One point Armitage doesn’t discuss but which seems critical to me is that, if historians reject presentism, they seem to be disqualified, at least qua historians, from saying anything useful about the present. It’s impossible, for example, to talk about (or even to name) last year’s insurrection without bringing in terms and ideas that are value-laden.
But, looking backwards, when does the present stop and the past begin? Should Thatcher and Reagan be regarded as people of their times, exempt from critical judgement? What about their opponents and supporters who are still living? Should historians treat their (or rather, our, since I’m among the critics) actions in the 1980s as objects of study, disregarding our own belief that our concerns then are just as valid now.
Similarly, if it’s appropriate to condemn Donald Trump’s racism now, does it make sense to view the same racism, as expressed by Trump in the 1960s, as a morally neutral product of the times?
And given the fact that generations overlap, there’s no obvious end to this.
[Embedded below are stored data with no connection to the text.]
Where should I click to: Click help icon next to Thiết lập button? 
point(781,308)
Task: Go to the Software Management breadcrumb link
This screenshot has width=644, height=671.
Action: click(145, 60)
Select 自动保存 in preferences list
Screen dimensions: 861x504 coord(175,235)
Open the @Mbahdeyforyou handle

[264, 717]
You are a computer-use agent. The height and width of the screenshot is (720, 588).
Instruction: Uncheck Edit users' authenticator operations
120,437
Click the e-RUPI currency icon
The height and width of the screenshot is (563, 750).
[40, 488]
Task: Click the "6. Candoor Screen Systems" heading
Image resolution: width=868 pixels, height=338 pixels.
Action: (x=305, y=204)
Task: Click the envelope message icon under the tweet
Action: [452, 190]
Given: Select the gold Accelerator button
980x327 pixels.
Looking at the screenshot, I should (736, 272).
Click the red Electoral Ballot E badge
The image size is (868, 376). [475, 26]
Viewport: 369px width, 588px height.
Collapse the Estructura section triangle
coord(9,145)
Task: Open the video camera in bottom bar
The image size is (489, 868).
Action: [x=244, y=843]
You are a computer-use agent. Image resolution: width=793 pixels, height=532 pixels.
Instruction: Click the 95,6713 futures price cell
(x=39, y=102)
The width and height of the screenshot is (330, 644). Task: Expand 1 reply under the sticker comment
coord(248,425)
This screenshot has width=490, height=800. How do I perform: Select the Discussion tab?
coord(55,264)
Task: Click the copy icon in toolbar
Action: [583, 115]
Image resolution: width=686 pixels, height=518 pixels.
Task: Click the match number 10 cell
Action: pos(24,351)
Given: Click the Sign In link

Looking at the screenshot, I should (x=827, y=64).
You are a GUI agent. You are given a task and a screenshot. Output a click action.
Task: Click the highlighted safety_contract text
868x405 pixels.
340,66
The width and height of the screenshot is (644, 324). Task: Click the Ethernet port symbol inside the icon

How should we think about the relationship between Donald Trump and Roy Cohn, or between Cohn and Joe McCarthy?
None of this is to say that people should be judged according to our own local and temporal standards, without reference to their own circumstances. The racism of a privileged New Yorker like Trump says a lot more about him personally than the same attitudes held by a poorly educated white farm worker in Mississippi. Similarly, there’s a big difference between attitudes expressed at a time when nearly everyone accepted them to the same attitudes expressed when they are widely condemned.
But the idea of a value-free social science has been tested to destruction in fields like economics. It is no more defensible in history.
fn1. I didn’t mention this in my tweet, which focused on the contrast between economics and history
fn2. There’s a similar debate in political science, but I don’t think the “value free” approach ever gained the same dominance as it had economics
fn3. This was only 20 years after Butterfield’s denunciation of “Whig history”, which seems to have carried all before it among historians
{ 28 comments }
John Quiggin 01.09.22 at 11:04 am
Like any form of relativism, the anti-presentist position is self-refuting if taken too far. The Whig historians were, after all, products of their times, doing history in the way that was considered right when they wrote. What right do present-day historians have to say that their predecessors were wrong, and that the current version of historiography is the right one.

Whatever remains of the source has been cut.